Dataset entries
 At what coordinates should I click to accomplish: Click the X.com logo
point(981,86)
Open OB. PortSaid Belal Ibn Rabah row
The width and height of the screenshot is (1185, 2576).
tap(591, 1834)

» What to produce
Reproduce the entries above in full, precisely as written.

» Exercise result
 At what coordinates should I click to accomplish: Click the X.com logo
point(981,86)
Open OB. PortSaid Belal Ibn Rabah row
The width and height of the screenshot is (1185, 2576).
tap(591, 1834)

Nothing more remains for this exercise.